** The problem **
What lines in the listing below hold the string "computer"? Please copy them out.
----------------
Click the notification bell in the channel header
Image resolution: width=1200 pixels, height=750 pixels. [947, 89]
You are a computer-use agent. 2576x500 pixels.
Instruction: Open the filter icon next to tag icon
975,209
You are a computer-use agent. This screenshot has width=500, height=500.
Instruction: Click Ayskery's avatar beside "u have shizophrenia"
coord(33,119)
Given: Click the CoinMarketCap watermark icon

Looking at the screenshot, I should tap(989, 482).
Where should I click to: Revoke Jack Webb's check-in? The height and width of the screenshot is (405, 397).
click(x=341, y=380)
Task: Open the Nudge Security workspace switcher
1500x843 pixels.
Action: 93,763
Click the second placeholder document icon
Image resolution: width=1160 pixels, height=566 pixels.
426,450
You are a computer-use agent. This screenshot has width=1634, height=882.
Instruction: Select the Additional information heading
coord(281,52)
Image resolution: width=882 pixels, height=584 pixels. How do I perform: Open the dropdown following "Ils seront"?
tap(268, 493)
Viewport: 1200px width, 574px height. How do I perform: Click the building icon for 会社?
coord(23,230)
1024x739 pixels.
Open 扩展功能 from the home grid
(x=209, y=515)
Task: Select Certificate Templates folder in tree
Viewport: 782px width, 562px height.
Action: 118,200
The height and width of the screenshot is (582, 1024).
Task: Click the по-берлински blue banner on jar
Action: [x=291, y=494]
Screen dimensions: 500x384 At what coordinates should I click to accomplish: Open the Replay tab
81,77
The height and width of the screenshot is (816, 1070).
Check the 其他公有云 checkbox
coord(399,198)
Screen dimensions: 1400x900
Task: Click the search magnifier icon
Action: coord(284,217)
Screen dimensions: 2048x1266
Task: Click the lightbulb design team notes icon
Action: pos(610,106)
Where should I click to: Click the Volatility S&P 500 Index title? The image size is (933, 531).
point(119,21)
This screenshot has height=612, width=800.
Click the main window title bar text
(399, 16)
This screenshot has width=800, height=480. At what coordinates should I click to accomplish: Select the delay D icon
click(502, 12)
----------------
** Answer below **
You are a computer-use agent. 2576x500 pixels.
You are a computer-use agent. This screenshot has width=500, height=500.
You are a computer-use agent. This screenshot has width=1634, height=882.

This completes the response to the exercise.